# [Exercise details]
Please repeat the lines below exactly. Begin with the line containing "Bill's Performance LLC" and go on through the line containing "Site Selection (652, 1250)".

┌─ Dataset records

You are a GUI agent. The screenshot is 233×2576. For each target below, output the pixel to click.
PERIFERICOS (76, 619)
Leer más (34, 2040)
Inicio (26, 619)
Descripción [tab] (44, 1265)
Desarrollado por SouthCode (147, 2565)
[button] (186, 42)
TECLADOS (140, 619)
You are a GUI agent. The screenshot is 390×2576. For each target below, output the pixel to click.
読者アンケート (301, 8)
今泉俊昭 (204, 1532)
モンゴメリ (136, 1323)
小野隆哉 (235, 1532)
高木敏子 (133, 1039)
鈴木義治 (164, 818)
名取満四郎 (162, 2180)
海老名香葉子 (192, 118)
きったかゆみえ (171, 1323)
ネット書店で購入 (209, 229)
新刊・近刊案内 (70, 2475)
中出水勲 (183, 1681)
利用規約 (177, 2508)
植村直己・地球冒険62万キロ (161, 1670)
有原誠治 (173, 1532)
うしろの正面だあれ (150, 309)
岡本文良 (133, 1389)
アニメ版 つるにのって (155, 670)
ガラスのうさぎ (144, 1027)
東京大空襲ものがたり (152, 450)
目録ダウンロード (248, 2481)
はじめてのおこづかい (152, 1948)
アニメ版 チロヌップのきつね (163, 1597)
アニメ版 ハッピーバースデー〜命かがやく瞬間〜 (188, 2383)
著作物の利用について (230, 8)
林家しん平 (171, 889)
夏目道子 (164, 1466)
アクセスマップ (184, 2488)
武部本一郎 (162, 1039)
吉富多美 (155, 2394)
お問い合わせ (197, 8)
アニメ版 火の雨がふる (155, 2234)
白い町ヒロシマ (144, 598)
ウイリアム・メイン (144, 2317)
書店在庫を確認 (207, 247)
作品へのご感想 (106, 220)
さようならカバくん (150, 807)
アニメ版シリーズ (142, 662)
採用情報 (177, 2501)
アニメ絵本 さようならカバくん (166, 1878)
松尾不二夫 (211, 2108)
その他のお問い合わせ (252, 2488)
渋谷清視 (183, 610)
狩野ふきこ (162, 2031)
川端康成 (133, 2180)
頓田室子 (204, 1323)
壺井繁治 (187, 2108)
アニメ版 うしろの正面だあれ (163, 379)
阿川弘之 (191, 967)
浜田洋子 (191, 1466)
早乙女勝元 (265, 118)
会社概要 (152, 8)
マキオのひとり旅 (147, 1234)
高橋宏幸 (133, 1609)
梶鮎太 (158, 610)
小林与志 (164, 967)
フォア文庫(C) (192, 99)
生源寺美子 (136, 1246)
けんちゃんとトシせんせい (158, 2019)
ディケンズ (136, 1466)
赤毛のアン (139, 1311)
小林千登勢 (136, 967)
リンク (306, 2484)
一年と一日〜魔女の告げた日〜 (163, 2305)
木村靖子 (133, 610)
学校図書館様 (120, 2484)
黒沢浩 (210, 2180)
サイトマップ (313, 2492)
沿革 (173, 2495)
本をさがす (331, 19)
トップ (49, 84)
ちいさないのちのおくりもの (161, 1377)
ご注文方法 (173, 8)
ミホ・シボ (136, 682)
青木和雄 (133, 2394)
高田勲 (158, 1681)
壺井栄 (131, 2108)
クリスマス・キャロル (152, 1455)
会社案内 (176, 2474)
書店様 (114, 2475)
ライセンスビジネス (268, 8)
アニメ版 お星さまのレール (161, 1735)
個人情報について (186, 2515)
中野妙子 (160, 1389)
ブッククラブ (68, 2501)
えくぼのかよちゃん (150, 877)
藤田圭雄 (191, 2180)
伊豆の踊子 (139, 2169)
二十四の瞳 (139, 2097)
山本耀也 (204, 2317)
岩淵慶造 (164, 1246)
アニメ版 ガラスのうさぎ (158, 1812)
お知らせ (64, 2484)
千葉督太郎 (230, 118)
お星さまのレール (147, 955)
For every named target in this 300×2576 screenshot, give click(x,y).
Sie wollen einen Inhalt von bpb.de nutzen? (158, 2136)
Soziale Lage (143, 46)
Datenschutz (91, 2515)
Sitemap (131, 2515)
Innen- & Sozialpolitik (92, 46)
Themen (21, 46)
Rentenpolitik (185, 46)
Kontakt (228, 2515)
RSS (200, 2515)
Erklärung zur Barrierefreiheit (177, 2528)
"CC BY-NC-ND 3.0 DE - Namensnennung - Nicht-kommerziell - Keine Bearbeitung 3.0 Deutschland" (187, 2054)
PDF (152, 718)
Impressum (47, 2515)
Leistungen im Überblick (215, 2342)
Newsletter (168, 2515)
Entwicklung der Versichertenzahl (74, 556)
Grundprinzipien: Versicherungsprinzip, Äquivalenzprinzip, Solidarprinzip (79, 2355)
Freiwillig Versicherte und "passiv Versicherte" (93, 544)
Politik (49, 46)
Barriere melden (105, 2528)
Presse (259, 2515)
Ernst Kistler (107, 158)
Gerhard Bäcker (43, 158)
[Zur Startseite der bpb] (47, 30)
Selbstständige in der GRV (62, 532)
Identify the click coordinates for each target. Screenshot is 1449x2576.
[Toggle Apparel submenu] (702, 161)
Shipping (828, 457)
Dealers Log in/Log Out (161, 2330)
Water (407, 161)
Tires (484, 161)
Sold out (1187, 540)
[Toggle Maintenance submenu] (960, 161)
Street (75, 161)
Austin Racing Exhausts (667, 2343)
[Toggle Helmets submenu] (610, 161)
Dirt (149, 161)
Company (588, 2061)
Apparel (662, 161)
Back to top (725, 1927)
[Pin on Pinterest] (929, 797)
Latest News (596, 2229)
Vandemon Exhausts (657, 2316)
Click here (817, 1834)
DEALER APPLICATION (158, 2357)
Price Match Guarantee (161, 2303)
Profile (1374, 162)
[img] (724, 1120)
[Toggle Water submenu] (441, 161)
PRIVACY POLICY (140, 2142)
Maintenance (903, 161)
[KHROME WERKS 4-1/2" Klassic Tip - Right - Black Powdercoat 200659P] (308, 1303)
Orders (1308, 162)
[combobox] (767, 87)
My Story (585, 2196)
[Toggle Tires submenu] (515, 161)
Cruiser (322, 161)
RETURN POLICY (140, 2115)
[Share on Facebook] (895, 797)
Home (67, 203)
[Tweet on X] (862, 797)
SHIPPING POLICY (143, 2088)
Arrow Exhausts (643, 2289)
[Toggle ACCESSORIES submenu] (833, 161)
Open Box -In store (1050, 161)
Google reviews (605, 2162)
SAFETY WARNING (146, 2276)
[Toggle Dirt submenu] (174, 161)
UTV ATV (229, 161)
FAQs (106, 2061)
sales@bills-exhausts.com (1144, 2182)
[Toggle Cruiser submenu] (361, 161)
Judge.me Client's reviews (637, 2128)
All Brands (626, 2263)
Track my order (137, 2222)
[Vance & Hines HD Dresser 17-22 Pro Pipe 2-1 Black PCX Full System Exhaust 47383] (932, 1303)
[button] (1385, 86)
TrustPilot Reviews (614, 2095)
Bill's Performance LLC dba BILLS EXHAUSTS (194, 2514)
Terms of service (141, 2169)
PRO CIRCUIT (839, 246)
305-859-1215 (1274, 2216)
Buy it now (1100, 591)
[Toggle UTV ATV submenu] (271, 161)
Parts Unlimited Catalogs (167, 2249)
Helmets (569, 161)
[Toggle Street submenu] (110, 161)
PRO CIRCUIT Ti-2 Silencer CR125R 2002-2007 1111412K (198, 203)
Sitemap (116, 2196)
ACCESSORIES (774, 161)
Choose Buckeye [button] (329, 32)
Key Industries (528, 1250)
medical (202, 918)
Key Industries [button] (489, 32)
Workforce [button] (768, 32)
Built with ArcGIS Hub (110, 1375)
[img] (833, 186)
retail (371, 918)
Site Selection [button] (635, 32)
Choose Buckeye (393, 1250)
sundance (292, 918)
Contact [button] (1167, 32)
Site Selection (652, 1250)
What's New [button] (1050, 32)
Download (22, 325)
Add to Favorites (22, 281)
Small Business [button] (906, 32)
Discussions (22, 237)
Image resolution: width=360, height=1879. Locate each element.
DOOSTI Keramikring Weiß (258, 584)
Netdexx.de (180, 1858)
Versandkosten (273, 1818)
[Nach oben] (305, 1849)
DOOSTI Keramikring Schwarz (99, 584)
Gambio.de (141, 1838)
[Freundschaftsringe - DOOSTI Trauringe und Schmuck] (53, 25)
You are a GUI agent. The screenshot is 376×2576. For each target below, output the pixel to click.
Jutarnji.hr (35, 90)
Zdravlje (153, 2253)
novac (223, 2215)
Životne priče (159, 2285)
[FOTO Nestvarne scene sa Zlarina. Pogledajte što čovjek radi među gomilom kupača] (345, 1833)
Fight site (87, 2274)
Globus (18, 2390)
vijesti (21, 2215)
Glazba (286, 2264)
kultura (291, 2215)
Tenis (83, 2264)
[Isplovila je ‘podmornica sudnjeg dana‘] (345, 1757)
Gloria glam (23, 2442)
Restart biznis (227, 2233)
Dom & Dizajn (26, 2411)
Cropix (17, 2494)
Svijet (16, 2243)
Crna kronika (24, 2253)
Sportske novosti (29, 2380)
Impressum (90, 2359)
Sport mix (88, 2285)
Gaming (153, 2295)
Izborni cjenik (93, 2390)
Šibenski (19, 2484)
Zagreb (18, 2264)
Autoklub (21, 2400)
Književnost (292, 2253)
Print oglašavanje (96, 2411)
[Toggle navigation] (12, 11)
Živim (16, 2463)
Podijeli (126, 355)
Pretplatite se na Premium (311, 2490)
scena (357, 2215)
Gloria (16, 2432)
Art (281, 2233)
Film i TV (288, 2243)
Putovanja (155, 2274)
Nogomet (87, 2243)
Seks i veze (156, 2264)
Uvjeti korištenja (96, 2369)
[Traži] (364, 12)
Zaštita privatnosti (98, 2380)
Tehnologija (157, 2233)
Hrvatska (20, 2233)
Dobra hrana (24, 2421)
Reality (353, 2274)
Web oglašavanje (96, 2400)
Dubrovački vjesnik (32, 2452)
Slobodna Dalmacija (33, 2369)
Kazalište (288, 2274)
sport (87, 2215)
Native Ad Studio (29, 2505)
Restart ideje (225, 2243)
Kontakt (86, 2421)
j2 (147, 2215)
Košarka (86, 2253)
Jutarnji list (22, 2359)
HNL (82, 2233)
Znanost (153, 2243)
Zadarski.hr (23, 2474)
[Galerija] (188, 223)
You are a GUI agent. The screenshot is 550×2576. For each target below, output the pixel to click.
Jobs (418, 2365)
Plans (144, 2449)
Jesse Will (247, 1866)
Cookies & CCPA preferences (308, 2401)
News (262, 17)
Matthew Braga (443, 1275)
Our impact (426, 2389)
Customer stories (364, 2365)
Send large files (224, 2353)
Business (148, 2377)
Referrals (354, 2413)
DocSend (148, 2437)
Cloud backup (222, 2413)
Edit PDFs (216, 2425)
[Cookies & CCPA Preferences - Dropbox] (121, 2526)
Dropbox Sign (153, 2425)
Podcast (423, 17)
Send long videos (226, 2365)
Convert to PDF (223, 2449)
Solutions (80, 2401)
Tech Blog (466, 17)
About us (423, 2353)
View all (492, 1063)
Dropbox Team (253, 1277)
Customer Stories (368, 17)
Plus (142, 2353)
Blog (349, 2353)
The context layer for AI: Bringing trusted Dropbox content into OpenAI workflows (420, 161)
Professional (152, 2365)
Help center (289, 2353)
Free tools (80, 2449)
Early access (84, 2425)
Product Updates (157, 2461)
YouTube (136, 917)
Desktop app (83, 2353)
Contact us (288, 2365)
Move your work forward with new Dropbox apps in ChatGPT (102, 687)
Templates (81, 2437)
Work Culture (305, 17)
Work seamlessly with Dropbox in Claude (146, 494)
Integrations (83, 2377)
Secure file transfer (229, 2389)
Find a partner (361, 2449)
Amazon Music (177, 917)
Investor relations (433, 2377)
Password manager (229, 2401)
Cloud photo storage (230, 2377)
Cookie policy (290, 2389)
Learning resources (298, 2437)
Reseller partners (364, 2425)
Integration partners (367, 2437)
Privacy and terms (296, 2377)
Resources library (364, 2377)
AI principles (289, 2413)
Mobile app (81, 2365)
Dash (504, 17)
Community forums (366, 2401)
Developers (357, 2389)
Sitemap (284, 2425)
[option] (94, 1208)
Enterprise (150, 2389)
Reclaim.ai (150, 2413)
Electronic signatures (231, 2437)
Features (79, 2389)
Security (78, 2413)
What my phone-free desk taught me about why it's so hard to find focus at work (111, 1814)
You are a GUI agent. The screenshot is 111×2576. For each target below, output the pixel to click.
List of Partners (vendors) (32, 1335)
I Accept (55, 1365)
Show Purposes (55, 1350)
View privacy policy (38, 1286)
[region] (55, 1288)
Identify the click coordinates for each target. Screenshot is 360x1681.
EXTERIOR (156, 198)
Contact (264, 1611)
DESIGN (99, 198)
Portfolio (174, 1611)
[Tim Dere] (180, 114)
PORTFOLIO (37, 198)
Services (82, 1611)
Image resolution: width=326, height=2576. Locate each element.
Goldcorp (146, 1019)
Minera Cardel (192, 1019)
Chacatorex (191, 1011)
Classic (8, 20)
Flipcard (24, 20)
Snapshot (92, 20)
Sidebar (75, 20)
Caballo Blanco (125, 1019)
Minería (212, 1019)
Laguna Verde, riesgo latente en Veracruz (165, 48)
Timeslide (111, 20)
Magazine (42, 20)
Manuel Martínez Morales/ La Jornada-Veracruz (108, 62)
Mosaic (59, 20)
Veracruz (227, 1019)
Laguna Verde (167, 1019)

└─

# [Your response]
Bill's Performance LLC dba BILLS EXHAUSTS (194, 2514)
Terms of service (141, 2169)
PRO CIRCUIT (839, 246)
305-859-1215 (1274, 2216)
Buy it now (1100, 591)
[Toggle UTV ATV submenu] (271, 161)
Parts Unlimited Catalogs (167, 2249)
Helmets (569, 161)
[Toggle Street submenu] (110, 161)
PRO CIRCUIT Ti-2 Silencer CR125R 2002-2007 1111412K (198, 203)
Sitemap (116, 2196)
ACCESSORIES (774, 161)
Choose Buckeye [button] (329, 32)
Key Industries (528, 1250)
medical (202, 918)
Key Industries [button] (489, 32)
Workforce [button] (768, 32)
Built with ArcGIS Hub (110, 1375)
[img] (833, 186)
retail (371, 918)
Site Selection [button] (635, 32)
Choose Buckeye (393, 1250)
sundance (292, 918)
Contact [button] (1167, 32)
Site Selection (652, 1250)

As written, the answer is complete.